Numerical and Experimental Investigation on Unsteady Flow and Hydraulic Radial Force of Low-Head Axial Flow Turbine

Radial force in low-head axial flow turbines (AFTs) is an influential factor in their operational stability. To explore the transient operating behavior of the radial force in low-head AFTs under different blade numbers, transient numeric computations were executed with the shear stress transport (SST) k-w turbulent model. Turbine performance was numerically computed and compared with results from experiments. Furthermore, the unsteady flow field pulsations were experimentally verified by means of pressure sensors. The radial forces on the runners (z = 2, 3, and 4) were each numerically studied in time, frequency, and joint time–frequency fields. The result reveals that the radial force acting on the runner varies with time, since periodic radial forces reflect the vane number on the stay vanes with minimal runner effect. Moreover, the amplitude of the radial forces is directly proportional to the flow rate. Furthermore, the spectral analysis shows that the radial force frequency is close to the blade passing frequency and also increases radially outward since peak values were recorded in this region.
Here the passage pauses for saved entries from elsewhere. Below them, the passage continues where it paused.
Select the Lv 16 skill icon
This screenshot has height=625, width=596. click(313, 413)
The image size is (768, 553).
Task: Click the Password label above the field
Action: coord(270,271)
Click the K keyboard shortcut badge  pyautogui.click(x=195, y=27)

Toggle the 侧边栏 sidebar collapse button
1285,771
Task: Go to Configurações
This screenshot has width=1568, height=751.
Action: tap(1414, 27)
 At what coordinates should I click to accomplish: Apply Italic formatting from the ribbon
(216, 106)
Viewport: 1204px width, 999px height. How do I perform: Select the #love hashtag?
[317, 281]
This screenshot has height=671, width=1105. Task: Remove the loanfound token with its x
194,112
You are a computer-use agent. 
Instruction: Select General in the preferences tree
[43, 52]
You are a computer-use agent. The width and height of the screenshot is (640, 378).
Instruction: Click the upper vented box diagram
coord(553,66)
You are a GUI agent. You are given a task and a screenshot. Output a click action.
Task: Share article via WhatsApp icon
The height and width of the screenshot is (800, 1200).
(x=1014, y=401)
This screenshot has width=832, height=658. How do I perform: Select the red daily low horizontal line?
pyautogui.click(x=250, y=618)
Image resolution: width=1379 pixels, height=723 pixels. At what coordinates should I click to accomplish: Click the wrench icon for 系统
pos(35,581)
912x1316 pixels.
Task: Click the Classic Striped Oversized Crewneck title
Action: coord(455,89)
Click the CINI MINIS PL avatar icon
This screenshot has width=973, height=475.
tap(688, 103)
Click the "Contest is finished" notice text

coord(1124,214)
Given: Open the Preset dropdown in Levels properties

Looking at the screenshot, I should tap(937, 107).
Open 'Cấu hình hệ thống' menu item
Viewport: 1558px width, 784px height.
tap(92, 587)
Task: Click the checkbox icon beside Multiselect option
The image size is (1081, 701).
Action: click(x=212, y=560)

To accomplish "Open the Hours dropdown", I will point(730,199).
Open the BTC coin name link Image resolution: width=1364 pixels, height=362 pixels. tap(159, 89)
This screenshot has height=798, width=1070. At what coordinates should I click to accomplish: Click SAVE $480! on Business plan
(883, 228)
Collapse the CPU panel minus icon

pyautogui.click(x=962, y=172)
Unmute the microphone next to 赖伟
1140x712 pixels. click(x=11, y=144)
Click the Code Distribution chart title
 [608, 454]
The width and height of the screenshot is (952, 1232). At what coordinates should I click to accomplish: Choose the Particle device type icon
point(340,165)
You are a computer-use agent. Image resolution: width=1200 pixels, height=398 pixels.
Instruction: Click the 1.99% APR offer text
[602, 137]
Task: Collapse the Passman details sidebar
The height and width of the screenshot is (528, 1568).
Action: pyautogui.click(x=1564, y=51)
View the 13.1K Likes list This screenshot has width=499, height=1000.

Minimal radial force amplitudes were recorded when z = 3, across all flow conditions, making this configuration suitable for smooth and reliable operation. The unstable pressure and force pulses that affect the noise and vibration produced in the turbine are instigated by the flow exchange that occurs between the guide vane and the runner. In order to optimize turbines for increased operational dependability, the acquired data would be crucial references for noise and vibration analytical investigations.